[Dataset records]
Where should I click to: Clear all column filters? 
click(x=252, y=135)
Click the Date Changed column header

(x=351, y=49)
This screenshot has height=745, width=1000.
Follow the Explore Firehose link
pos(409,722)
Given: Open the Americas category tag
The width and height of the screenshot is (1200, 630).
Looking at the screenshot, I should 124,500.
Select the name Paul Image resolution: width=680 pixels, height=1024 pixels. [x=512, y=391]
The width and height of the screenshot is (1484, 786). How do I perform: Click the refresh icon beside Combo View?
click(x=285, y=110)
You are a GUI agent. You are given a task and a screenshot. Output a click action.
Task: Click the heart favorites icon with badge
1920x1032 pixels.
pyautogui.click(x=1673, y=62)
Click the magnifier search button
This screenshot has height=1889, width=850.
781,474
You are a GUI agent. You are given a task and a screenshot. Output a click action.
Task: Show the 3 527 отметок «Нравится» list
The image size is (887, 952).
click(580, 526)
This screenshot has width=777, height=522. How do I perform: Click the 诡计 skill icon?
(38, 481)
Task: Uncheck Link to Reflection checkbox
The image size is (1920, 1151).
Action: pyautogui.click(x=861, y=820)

* **What you are asked to do**: Collect every line above that contains the string "icon". Treat uppercase and lowercase as different.

* **Written reply**:
The width and height of the screenshot is (1484, 786). How do I perform: Click the refresh icon beside Combo View?
Task: Click the heart favorites icon with badge
This screenshot has width=777, height=522. How do I perform: Click the 诡计 skill icon?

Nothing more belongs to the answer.